One Perfect Day: What should I register for?

In the first chapter of her book One Perfect Day, Rebecca Mead describes an event called “Wedding March on Madison”, in which Madison Avenue retailers invite brides-to-be to a weekend seminar which Peter K. Hunsinger, the then-president of the Conde Nast Bridal Group, promised would be an opportunity for a bride to “get her MBA in getting married”.

The audience members were certainly eager to learn from the editors of (the bridal magazine) Brides, and were full of questions. How far in advance should a bride start getting facials? As soon as she is engaged, said Denise O’Donoghue, the magazine’s beauty and jewelry director. “Just know that planning a wedding is going to be stressful, so take your fiance for a massage,” Donaghue advised. “You have to involve them in things that are fun for them. The thing to do is to enjoy your engagement period, so you have that glow.” Should a bride register for an engagement party as well as for the wedding? She should register for everything, said Donna Ferrari, the magazine’s tabletop, food and wine director. “Registering for gifts is one of the most indispensable tools in the entire wedding process,” said Ferrari. “It is a convenience and a courtesy to your guests. You can set up an account with a bank for a mortgage; you can register for sports equipment, for luggage, for tablewares. It lets you perpetuate old traditions, and create new ones. Start the registry process months ahead. Twirl those forks; bring swatches; have a clip book. A lot of people are going to say, ‘We don’t need all that stuff.’ You do.”

Aside from the fact that I’m grateful that my fiancee holds exactly none of these attitudes, I cannot help but think that there is very little here worthy of imitation by people who take their Christian spirituality seriously. The admonition of St. Paul, in I Corinthians 11, to avoid gorging oneself at the communion table while other people go hungry, comes to mind.
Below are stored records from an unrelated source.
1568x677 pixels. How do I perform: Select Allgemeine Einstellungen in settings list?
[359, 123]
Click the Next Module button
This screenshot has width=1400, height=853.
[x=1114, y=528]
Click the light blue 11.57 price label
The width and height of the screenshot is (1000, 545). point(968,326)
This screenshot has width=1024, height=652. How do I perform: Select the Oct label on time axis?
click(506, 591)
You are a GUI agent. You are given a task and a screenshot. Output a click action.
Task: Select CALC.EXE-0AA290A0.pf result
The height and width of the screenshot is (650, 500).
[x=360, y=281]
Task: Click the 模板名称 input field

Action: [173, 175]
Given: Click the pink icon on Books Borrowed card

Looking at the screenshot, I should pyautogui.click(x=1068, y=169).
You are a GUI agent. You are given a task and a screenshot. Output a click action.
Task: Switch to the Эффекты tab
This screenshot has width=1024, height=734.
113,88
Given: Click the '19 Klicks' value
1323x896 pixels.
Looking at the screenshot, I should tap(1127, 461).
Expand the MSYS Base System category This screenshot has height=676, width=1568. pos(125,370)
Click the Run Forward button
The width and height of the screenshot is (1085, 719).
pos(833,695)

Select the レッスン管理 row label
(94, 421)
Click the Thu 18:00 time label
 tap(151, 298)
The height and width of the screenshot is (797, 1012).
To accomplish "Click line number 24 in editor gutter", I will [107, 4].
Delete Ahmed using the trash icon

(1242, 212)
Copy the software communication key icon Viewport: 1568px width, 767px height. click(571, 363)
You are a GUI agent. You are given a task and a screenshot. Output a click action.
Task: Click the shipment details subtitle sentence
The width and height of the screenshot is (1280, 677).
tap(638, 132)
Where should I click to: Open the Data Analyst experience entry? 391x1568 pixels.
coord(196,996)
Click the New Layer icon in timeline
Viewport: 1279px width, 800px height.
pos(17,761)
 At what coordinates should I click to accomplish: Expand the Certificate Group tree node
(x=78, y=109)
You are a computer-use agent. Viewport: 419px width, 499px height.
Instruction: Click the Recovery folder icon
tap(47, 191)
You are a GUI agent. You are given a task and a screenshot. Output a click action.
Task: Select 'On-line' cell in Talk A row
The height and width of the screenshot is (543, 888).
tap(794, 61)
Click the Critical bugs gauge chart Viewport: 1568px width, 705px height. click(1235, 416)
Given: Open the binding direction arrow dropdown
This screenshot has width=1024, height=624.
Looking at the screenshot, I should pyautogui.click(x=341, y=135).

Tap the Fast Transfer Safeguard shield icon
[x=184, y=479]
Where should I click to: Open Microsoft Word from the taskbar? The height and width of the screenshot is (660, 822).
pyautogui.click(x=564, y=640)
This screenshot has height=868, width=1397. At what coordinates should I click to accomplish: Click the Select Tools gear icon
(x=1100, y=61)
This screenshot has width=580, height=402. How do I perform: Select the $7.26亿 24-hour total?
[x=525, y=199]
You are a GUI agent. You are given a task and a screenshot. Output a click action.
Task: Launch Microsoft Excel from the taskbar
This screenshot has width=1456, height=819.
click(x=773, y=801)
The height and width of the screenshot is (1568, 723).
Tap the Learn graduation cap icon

As for the last line, somewhere in the mountains of Eastern Kentucky, a man named Wendell Berry writes novels and poems at a writing desk with a pen and paper, begging to differ with the idea that we need all of that stuff. Beyond the fact that it such over-and-above materialism helps us to commit ecological suicide, what does such love for material objects do to our love of this other person? What does it say that such a momentous self-giving as marriage is the occasion for such blatant, self-gratifying materialism?